Alimentada pela indignação dos brasileiros, que parte de fatias cada mais profundas da nossa geologia social, a fraqueza política de Temer está na origem das traições e delações que crescem dia após dia, sem perspectiva de que o Planalto tenha qualquer tipo de instrumento eficaz para conter a debandada.
Se a trama central do enredo parece resolvida, do ponto de vista técnico, resta uma questão para os patrões do golpismo de coalizão. A rigor, é a mesma de sempre, com o detalhe de que se tornou cada vez mais urgente: como impedir que sua queda seja empregada pela população para enterrar o projeto de reformas e restaurar a democracia através de Diretas-Já. Esta é a virada que interessa, a conquista que já se enxerga – em imagens pouco nítidas, ainda – no horizonte.

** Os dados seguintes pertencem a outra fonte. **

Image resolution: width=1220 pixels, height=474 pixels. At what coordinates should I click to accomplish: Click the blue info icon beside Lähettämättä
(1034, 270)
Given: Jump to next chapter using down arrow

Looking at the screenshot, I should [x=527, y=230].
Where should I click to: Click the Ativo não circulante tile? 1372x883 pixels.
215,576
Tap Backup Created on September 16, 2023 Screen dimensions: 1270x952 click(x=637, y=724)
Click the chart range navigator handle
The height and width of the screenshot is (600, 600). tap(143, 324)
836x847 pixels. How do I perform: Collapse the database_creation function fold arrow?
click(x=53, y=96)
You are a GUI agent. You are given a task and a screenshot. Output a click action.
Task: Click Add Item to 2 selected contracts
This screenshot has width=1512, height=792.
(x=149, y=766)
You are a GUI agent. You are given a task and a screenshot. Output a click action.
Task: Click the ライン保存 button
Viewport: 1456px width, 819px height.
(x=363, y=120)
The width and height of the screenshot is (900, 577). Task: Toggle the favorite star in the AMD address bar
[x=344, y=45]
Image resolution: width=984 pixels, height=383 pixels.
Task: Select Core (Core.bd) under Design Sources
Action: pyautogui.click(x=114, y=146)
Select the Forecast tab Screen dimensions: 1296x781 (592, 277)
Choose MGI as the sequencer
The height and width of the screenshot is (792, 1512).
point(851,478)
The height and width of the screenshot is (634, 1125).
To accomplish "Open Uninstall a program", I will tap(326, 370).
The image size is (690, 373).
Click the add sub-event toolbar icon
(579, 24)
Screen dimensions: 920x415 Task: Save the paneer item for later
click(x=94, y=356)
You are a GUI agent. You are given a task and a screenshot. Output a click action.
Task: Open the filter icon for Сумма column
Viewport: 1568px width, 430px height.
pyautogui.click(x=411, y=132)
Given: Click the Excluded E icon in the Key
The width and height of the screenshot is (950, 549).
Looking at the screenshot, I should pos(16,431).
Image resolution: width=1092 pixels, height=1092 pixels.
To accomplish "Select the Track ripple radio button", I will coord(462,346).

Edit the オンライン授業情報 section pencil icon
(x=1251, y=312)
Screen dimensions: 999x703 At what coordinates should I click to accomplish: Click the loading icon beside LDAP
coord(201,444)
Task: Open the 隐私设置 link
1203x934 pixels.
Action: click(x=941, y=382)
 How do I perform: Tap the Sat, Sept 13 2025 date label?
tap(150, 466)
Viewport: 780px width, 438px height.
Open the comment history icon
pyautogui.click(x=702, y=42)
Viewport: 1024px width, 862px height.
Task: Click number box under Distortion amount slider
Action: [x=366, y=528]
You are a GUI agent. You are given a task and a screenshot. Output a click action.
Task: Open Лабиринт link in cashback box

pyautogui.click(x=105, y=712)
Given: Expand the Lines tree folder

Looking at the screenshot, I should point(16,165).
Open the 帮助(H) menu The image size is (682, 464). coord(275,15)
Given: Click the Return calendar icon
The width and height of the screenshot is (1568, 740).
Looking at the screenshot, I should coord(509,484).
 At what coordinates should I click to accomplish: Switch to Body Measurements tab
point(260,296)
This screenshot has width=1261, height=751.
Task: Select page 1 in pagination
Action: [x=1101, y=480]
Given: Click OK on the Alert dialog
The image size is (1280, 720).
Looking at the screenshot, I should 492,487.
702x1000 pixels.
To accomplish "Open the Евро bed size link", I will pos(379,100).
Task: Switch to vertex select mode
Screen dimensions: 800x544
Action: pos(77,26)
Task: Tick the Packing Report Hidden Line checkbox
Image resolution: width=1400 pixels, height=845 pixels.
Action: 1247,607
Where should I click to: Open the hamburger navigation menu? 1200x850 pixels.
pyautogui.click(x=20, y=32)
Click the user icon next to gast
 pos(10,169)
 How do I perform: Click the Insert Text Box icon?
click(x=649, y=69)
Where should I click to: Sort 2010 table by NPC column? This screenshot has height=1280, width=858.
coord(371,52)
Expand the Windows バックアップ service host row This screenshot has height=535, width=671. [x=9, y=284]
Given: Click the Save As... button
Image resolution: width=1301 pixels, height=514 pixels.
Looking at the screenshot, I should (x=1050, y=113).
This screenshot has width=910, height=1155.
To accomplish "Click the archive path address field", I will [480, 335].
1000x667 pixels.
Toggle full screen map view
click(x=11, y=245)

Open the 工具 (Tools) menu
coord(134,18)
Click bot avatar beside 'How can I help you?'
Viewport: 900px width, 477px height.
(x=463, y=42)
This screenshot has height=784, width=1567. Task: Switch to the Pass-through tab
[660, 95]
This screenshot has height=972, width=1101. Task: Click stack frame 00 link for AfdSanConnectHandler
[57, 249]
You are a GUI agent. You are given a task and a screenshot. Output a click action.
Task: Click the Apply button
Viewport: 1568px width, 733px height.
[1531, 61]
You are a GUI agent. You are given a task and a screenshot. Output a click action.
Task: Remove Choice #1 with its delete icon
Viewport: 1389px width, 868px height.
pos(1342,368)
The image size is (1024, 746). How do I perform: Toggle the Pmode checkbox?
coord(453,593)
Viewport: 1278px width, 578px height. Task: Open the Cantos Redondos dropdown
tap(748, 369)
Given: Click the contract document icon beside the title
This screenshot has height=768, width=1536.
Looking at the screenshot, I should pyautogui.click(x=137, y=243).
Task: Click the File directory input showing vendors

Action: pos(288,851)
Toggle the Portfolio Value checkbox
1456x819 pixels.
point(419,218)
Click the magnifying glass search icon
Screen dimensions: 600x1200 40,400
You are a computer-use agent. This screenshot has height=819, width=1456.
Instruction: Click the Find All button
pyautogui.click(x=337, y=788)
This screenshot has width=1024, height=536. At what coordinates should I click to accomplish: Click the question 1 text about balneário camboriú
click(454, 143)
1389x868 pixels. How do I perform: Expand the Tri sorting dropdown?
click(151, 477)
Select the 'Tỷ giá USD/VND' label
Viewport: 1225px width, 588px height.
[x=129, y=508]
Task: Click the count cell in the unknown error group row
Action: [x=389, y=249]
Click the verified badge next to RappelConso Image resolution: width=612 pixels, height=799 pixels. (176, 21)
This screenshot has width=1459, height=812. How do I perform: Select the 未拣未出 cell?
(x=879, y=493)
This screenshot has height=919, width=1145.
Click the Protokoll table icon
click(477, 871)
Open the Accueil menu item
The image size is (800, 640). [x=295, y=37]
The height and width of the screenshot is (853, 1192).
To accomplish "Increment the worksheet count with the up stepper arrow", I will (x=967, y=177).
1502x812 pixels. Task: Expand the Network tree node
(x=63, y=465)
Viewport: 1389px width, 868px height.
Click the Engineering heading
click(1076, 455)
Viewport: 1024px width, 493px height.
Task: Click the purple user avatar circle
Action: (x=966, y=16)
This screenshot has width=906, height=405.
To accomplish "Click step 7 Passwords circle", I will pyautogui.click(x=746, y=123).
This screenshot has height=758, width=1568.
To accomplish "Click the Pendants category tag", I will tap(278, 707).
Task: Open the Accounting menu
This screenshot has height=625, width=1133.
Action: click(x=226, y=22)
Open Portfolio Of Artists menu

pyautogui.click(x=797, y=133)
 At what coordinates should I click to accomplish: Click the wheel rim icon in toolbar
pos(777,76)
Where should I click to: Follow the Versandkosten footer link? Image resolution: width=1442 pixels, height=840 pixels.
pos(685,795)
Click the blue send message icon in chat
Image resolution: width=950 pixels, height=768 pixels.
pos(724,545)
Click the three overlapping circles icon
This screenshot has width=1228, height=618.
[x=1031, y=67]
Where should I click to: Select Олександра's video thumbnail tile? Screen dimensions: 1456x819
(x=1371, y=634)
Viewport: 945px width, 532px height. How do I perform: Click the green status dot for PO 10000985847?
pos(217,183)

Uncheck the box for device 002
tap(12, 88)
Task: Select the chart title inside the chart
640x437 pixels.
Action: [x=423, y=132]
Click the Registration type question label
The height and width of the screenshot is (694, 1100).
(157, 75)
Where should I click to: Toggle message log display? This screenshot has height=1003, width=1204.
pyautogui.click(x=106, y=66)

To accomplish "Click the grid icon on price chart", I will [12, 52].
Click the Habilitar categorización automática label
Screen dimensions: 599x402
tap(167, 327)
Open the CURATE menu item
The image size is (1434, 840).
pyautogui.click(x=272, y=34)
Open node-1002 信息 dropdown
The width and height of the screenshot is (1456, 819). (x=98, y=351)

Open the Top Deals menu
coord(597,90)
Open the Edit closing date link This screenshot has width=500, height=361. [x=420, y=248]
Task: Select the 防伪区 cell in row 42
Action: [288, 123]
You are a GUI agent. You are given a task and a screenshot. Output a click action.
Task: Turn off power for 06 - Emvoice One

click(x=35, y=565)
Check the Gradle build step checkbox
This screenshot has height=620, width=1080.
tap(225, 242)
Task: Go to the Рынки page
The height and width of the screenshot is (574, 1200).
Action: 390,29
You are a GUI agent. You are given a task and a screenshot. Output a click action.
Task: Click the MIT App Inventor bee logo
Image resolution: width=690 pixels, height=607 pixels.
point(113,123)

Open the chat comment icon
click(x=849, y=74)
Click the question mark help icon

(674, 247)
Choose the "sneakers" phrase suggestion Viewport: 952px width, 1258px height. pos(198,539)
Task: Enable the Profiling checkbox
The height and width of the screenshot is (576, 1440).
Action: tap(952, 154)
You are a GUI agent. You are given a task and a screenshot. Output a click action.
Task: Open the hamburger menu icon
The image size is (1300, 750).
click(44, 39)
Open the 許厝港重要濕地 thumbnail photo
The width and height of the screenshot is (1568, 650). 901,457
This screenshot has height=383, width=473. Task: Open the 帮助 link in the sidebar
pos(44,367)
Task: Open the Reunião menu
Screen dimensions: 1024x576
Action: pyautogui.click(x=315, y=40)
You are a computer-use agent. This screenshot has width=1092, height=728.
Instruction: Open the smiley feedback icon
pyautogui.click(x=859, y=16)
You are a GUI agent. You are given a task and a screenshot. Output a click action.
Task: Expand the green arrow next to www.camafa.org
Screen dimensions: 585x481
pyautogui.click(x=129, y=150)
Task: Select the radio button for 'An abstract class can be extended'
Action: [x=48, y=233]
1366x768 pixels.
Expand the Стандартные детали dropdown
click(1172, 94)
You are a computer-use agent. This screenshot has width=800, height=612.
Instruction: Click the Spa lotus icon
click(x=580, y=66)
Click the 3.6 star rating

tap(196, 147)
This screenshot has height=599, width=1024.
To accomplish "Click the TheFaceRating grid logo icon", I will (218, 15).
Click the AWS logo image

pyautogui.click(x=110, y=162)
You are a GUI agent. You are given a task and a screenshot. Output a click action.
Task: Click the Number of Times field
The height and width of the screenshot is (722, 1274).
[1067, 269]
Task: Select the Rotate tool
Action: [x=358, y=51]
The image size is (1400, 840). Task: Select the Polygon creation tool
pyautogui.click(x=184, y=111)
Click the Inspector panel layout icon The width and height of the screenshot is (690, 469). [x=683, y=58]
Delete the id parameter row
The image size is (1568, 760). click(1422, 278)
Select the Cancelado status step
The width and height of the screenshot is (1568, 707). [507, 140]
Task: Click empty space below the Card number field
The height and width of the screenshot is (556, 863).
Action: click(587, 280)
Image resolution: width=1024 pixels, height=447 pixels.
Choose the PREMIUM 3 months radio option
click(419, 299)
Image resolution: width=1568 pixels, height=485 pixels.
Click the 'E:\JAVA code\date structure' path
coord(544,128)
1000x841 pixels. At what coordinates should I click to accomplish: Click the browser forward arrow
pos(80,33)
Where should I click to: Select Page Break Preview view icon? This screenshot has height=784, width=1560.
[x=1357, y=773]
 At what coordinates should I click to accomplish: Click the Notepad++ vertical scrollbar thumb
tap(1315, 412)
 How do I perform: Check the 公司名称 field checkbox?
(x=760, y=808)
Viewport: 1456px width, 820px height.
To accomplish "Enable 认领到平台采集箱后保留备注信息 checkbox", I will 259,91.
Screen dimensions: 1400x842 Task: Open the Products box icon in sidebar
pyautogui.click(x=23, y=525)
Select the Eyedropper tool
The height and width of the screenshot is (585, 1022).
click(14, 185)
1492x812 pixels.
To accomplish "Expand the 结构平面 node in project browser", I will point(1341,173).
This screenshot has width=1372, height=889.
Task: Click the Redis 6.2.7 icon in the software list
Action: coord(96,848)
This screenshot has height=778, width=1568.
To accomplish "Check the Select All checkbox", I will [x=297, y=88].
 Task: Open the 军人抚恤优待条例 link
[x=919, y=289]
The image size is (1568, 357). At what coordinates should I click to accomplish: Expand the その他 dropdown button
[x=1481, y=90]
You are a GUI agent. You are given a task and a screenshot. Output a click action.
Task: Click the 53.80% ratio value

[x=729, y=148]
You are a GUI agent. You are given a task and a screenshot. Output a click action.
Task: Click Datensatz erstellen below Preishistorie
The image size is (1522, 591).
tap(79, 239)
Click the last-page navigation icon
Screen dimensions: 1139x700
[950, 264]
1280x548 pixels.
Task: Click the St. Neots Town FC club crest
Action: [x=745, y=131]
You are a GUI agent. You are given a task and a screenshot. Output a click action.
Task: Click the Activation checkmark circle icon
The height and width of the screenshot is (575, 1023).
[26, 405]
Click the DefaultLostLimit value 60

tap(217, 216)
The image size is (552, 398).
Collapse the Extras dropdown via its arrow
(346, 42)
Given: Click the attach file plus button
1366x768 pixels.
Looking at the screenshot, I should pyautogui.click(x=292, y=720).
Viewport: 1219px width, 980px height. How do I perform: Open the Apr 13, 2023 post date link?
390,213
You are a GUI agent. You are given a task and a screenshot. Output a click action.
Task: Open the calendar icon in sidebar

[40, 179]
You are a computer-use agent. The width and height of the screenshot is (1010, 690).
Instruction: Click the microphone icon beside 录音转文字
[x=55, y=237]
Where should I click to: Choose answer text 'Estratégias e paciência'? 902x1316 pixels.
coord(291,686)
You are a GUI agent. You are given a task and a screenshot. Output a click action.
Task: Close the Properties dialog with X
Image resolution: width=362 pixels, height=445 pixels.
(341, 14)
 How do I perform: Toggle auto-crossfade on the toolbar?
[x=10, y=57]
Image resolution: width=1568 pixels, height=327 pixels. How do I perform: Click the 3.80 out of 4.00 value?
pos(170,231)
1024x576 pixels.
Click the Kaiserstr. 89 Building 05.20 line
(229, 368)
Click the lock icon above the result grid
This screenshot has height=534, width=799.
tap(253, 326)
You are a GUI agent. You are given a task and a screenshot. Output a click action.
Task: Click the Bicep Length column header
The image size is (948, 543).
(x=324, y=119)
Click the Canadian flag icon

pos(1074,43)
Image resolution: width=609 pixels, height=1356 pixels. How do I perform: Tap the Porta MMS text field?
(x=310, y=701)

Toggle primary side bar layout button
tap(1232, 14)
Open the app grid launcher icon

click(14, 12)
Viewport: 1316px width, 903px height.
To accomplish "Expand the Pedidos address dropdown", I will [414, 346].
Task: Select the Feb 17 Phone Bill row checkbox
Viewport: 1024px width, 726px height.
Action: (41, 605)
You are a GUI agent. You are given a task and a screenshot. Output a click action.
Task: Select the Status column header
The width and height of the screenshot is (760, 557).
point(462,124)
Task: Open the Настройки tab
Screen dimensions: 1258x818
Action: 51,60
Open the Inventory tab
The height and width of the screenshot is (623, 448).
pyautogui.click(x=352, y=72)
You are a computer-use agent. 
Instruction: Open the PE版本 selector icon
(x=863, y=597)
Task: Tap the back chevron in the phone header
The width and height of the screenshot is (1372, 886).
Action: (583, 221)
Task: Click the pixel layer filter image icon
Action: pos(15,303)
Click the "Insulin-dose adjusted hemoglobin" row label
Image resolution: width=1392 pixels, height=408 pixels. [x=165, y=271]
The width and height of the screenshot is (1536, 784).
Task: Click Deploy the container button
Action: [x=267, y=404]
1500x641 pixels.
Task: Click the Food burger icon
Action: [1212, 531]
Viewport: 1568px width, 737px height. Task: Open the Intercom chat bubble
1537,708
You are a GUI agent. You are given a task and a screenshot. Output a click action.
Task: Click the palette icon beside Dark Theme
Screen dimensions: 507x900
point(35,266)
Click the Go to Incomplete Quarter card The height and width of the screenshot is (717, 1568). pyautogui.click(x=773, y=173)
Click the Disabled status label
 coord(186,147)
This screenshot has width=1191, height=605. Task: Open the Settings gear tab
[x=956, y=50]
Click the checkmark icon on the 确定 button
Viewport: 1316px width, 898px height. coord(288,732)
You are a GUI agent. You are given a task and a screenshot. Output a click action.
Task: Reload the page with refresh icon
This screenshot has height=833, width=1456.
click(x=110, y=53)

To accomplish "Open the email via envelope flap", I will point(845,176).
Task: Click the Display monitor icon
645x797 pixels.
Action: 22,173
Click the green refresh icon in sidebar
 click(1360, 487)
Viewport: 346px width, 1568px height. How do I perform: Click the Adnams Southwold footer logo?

Com lideranças tradicionais em fuga há mais tempo, o que restou do PSDB serve de escora ao governo na esperança de garantir alguns restos do banquete em seu prato.
A matemática está clara.
Quanto mais Temer for mantido em seu cargo, maiores serão as mobilizações que exigem sua queda. Menor será a musculatura capaz de cometer crimes sociais como a reforma trabalhista e a destruição da Previdência. Mais desmoralizados ficarão aqueles que permanecerem a seu lado.